Action Molecule for Visual Reaching

After a wonderful meeting in Paris, taught by Phillipe Capdepuy from Generation Robots/HumaRobotics

http://www.generationrobots.com/site/program-nao-robot/index_en.html
http://homepages.stca.herts.ac.uk/~cp6cl/

I have had some good ideas for cognitive architectures based on Darwinian neurodynamics and how to implement them. These involve the use of much higher level action atoms than I was previously considering. The techniques suggested by Phillipe for using modules and events are terribly helpful, and are surely the way to go.

One way to test the evolvability of the action atom architecture I am proposing is to try to hand design various behaviours, e.g. those behaviours exhibited by Frida, in the specification language proposed. An example is reaching for a visual target something which Frida has truly mastered by 4 months, being able to use both hands, and getting depth judged much better than before.

One possible modular framework for reaching to a visual target is shown below.

The action molecule consists of 3 atoms.

Atom O[input: visual image, output: list of object coordinates]
Atom A[input:two vectors of length any N, output: Euclidean distance between vectors]
Atom B[input:a scalar value, output: a continuous valued vector]
Atom B' (not shown/optional) [inputs: a continuous valued vector e.g. from Atom B, output: motor commands, e.g. of the arm]
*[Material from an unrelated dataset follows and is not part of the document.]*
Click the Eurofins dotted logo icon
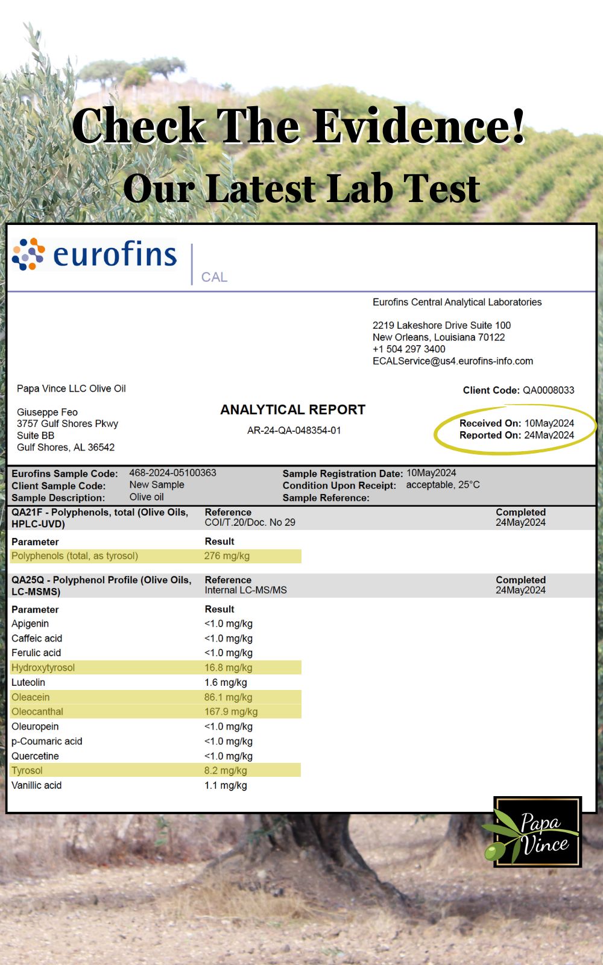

The modularity of the above system of atoms allows higher level functions to be recombined during operation, and thus reused, e.g. Euclidean distance may be reused in many action molecules.

The next population is a population of games. Here the game atom is as follows

Game Atom A: [input:a scalar value (i.e. Euclidean distance), output: the inverse of the sum of these values while the above action molecule is active] In effect this measures how close the hand is to the visual target over the course of the run. The larger the value the better the reaching. This value is the fitness assigned to the action molecule. Fitness of an action molecule means that the root atom of the molecule has a higher chance of being activated subsequently and that the links between the action molecule are strengthened.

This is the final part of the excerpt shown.